### INSTRUCTIONS FOR THE TASK
Answer with the exact lines of the following material from the one containing "The image size is (915, 601)." through the one containing "Viewport: 470px width, 247px height.", both end lines included.

▶

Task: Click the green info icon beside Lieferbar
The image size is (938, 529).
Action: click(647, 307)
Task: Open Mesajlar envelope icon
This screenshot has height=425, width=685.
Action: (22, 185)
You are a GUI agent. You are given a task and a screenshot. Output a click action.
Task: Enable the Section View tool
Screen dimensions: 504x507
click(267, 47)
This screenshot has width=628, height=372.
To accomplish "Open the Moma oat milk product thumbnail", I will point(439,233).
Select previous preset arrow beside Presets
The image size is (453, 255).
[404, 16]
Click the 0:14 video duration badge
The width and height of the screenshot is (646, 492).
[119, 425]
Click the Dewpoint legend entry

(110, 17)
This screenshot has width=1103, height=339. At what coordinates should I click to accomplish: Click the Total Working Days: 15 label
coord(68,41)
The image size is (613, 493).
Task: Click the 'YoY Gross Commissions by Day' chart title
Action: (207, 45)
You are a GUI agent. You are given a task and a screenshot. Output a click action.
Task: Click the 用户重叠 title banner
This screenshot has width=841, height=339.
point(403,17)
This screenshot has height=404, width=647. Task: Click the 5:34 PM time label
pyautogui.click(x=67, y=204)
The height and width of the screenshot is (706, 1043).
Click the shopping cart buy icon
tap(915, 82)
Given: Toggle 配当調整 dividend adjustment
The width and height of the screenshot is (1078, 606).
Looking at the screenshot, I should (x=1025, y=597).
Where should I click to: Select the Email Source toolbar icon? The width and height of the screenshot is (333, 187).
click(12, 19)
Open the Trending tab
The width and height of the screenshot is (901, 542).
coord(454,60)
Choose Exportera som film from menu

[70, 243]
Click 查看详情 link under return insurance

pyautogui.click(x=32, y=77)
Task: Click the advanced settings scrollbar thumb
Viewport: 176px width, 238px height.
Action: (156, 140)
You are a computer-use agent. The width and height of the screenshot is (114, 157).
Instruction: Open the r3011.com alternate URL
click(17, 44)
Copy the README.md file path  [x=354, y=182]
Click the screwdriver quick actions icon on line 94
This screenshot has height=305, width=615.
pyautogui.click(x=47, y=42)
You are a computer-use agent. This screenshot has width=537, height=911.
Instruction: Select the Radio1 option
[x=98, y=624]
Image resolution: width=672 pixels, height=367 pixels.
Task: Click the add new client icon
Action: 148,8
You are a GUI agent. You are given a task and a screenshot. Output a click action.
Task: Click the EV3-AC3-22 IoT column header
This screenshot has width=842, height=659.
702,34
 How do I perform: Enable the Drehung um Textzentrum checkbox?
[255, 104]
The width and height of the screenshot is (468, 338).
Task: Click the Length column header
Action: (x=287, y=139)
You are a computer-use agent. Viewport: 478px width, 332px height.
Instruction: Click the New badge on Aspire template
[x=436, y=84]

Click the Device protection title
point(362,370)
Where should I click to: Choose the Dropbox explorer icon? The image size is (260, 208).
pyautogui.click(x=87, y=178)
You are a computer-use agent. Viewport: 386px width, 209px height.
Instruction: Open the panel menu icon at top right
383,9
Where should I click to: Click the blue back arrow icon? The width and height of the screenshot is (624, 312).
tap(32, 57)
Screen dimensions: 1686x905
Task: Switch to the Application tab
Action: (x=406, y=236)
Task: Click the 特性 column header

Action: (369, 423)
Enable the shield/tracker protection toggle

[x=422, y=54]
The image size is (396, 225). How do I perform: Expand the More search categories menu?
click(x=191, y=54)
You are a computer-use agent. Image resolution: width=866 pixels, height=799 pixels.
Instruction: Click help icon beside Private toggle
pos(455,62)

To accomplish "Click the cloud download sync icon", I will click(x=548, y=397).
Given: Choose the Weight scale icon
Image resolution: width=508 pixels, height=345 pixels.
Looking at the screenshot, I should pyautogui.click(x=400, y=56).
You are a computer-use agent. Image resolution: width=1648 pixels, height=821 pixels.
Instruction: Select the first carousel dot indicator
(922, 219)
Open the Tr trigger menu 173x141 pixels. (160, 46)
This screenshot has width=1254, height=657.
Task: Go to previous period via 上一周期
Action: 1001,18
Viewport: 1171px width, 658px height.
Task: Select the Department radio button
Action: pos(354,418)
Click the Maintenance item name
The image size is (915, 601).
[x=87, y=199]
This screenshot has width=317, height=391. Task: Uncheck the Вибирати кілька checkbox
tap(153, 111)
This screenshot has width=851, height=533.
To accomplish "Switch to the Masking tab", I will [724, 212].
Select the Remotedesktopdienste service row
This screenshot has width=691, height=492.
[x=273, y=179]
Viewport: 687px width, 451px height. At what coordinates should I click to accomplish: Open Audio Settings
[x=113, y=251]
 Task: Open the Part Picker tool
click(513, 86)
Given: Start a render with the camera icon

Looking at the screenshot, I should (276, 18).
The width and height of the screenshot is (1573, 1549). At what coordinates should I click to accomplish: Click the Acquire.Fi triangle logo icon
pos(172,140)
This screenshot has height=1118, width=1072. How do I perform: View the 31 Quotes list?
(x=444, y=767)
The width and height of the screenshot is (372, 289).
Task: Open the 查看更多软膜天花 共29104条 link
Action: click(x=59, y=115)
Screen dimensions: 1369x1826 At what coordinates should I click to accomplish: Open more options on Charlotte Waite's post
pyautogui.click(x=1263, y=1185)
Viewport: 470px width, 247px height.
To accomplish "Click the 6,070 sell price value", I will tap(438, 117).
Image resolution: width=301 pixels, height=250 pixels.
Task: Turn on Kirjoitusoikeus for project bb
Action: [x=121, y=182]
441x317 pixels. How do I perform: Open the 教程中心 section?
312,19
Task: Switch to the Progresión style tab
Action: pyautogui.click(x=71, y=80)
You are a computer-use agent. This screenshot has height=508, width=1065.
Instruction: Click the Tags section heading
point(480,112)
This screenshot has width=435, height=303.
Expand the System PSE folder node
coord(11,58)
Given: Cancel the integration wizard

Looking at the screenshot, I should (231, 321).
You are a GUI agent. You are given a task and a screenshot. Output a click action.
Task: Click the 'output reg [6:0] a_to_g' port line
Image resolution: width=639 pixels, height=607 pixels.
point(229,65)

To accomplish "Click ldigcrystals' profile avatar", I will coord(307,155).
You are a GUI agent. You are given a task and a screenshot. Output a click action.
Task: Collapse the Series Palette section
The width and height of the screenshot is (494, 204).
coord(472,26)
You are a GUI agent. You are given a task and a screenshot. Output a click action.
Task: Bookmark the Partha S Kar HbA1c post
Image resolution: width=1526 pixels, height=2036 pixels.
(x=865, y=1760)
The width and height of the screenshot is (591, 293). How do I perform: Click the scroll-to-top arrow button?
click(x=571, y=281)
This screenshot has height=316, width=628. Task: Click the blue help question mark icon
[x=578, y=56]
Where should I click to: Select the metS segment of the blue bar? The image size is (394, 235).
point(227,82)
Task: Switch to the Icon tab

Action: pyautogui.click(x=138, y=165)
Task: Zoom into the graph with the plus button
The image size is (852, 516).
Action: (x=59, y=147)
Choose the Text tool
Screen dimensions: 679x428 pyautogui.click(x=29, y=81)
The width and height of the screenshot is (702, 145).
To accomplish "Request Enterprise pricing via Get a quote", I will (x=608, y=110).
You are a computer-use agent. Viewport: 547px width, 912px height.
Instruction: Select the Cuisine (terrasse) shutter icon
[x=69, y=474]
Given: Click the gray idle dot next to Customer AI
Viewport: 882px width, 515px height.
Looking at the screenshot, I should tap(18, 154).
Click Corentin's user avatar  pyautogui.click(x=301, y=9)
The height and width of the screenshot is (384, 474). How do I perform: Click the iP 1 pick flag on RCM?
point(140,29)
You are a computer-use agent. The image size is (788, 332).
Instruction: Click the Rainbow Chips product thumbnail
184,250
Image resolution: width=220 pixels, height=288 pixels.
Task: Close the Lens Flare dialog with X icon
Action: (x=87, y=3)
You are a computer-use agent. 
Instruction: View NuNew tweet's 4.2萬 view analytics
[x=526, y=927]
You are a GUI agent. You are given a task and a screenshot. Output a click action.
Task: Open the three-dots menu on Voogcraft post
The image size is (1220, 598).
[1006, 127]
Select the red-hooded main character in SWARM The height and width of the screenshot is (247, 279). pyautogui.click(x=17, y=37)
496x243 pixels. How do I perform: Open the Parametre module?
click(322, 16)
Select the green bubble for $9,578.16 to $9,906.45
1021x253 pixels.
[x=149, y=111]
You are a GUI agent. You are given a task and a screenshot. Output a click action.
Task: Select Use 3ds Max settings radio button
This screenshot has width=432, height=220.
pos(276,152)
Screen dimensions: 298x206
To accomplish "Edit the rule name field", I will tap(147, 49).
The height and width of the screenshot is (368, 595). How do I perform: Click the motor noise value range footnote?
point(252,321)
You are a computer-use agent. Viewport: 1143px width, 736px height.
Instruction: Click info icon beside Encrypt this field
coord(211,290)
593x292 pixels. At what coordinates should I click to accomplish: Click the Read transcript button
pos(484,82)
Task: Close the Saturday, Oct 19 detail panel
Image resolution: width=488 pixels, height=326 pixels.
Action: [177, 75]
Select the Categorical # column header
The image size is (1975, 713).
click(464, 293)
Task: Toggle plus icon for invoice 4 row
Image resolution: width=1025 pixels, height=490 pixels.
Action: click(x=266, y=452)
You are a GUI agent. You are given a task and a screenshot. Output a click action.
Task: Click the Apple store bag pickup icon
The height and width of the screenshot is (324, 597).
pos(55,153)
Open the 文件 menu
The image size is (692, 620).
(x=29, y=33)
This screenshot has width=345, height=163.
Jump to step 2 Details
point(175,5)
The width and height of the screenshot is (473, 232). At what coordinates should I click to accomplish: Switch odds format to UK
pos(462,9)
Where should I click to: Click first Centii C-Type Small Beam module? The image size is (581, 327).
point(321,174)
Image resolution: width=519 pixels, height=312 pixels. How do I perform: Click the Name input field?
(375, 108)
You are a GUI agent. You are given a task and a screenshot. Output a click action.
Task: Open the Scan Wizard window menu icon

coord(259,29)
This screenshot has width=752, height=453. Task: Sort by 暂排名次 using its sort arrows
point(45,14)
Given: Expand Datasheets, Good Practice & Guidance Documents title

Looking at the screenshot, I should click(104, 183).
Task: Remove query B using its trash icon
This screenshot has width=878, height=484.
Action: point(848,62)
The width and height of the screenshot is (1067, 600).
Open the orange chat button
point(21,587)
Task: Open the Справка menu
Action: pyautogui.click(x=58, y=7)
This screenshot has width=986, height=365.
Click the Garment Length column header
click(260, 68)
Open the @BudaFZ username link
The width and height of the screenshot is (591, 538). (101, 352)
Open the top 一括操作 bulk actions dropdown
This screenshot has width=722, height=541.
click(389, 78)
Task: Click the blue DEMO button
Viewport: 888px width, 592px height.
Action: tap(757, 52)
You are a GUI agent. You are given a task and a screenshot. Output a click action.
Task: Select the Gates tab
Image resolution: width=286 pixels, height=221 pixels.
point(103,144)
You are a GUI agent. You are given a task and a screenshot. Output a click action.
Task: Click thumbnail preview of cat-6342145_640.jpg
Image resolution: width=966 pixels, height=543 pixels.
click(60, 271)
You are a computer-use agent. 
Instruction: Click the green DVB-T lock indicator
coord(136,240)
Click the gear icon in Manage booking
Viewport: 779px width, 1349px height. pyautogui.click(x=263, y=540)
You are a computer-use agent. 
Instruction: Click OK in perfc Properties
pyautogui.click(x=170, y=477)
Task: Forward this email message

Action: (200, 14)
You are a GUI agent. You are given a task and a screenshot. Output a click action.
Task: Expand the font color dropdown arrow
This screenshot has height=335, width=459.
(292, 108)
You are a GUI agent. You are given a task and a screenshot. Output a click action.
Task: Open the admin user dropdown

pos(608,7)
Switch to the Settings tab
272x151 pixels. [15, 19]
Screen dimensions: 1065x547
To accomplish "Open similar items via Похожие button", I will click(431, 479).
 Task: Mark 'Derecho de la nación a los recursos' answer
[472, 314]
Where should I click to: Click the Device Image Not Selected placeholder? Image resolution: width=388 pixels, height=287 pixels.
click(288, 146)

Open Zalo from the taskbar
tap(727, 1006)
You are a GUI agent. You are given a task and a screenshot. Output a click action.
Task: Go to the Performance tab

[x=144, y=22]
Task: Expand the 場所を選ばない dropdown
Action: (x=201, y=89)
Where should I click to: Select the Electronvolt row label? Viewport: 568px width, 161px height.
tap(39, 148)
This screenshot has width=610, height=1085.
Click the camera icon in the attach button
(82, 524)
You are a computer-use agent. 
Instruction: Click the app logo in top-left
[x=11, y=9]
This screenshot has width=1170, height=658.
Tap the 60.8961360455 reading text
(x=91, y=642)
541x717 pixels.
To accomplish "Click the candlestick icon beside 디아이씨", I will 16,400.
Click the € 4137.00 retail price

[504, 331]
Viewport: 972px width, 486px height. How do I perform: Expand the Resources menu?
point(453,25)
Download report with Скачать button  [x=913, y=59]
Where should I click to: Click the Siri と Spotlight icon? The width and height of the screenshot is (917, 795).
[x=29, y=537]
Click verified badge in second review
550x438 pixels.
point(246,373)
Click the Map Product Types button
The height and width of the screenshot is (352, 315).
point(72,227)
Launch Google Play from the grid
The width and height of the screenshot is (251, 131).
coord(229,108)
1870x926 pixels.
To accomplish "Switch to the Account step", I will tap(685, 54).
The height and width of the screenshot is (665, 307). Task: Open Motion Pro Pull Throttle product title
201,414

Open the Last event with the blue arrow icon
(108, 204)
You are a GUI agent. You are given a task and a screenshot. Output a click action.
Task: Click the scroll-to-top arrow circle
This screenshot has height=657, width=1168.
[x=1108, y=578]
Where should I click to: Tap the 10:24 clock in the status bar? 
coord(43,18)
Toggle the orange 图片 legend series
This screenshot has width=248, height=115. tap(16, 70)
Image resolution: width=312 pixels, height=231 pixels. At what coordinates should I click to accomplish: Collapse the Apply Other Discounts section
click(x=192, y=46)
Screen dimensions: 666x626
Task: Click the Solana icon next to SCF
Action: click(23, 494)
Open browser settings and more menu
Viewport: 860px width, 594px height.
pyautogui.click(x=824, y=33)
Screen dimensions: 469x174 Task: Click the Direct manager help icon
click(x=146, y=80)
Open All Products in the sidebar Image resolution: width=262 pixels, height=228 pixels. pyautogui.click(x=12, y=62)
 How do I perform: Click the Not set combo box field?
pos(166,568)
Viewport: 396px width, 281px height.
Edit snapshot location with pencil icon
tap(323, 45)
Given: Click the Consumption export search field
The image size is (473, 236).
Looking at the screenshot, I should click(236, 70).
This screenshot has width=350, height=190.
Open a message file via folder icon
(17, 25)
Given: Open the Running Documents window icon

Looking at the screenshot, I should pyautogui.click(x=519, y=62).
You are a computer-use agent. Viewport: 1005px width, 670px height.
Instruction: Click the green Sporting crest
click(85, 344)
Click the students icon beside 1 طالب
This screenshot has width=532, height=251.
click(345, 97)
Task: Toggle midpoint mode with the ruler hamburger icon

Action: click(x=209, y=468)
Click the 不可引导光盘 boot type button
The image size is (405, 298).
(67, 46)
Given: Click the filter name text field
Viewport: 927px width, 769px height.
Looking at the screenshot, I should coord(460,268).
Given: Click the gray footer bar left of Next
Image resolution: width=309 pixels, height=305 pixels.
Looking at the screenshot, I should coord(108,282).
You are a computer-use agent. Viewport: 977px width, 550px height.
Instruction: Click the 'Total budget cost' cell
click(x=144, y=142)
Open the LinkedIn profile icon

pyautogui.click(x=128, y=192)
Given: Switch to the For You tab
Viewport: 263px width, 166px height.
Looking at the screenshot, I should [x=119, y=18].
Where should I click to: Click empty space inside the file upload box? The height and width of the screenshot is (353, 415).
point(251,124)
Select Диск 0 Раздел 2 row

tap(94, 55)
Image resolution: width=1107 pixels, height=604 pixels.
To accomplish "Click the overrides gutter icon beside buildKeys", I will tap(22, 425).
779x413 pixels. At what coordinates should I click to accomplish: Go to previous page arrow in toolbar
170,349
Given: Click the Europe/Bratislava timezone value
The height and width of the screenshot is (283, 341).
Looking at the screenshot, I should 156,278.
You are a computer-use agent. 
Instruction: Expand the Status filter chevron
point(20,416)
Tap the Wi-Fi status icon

◀

### FINAL ANSWER
The image size is (915, 601).
[x=87, y=199]
This screenshot has width=317, height=391. Task: Uncheck the Вибирати кілька checkbox
tap(153, 111)
This screenshot has width=851, height=533.
To accomplish "Switch to the Masking tab", I will [724, 212].
Select the Remotedesktopdienste service row
This screenshot has width=691, height=492.
[x=273, y=179]
Viewport: 687px width, 451px height. At what coordinates should I click to accomplish: Open Audio Settings
[x=113, y=251]
 Task: Open the Part Picker tool
click(513, 86)
Given: Start a render with the camera icon

Looking at the screenshot, I should (276, 18).
The width and height of the screenshot is (1573, 1549). At what coordinates should I click to accomplish: Click the Acquire.Fi triangle logo icon
pos(172,140)
This screenshot has height=1118, width=1072. How do I perform: View the 31 Quotes list?
(x=444, y=767)
The width and height of the screenshot is (372, 289).
Task: Open the 查看更多软膜天花 共29104条 link
Action: click(x=59, y=115)
Screen dimensions: 1369x1826 At what coordinates should I click to accomplish: Open more options on Charlotte Waite's post
pyautogui.click(x=1263, y=1185)
Viewport: 470px width, 247px height.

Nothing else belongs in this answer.